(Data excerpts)
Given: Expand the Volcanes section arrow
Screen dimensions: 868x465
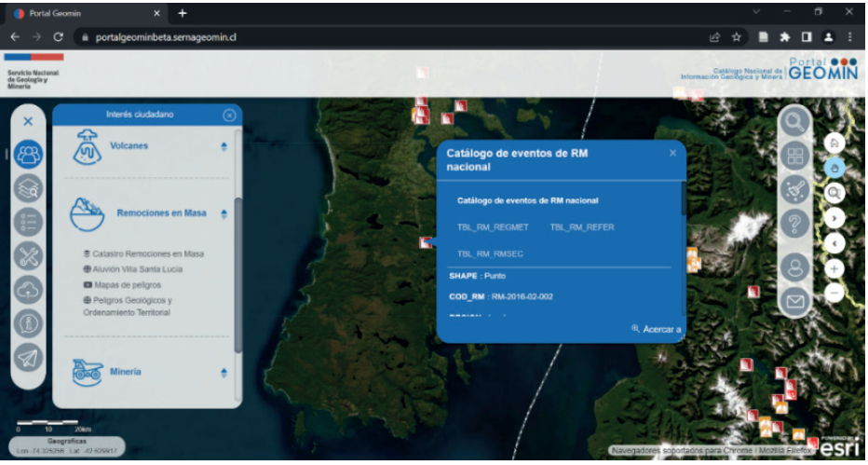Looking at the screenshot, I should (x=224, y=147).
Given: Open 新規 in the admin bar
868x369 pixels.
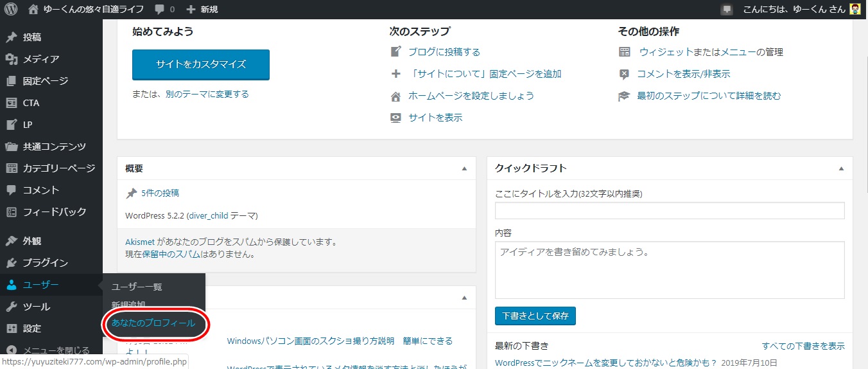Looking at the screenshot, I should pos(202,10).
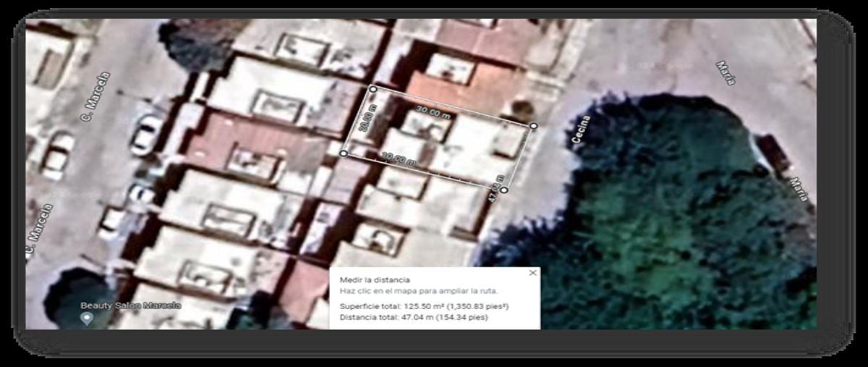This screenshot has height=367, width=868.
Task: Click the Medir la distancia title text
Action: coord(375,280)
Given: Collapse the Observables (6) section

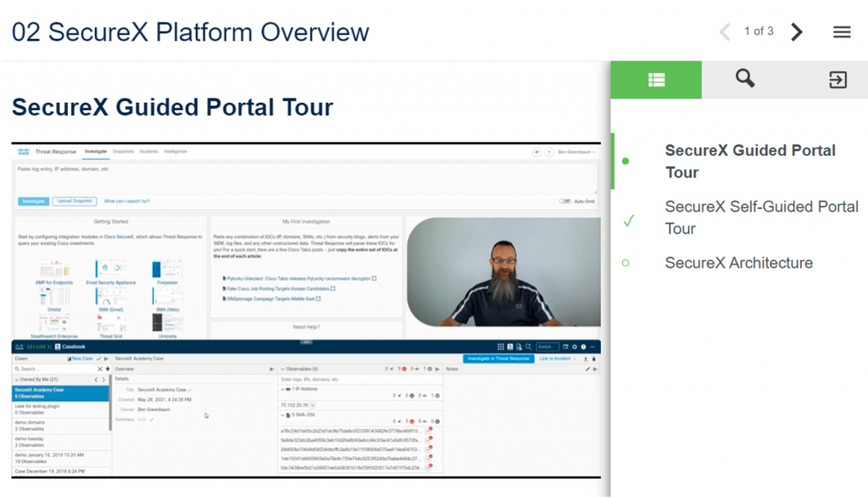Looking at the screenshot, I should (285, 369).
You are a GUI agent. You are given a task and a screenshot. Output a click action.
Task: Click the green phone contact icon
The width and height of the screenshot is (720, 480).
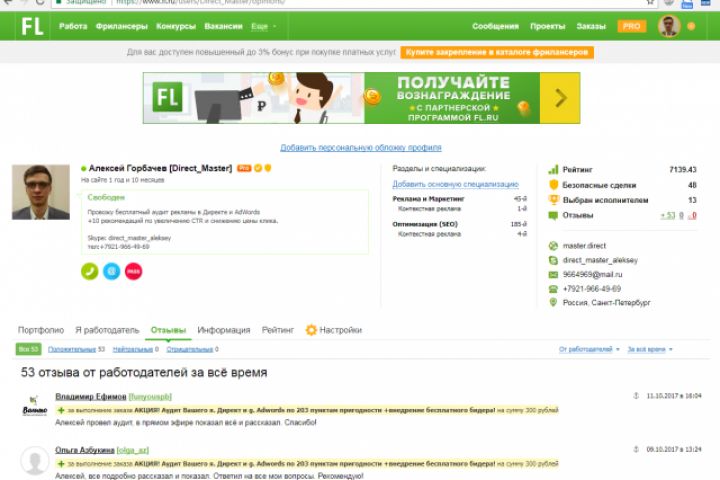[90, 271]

**Exercise details**
Only the lines from the first line of the data above through the line with "Given: Open 新規 in the admin bar" should appear in the answer, retyped exactly, with every picture left out.

**Result below**
Given: Expand the Volcanes section arrow
Screen dimensions: 868x465
Looking at the screenshot, I should (x=224, y=147).
Given: Open 新規 in the admin bar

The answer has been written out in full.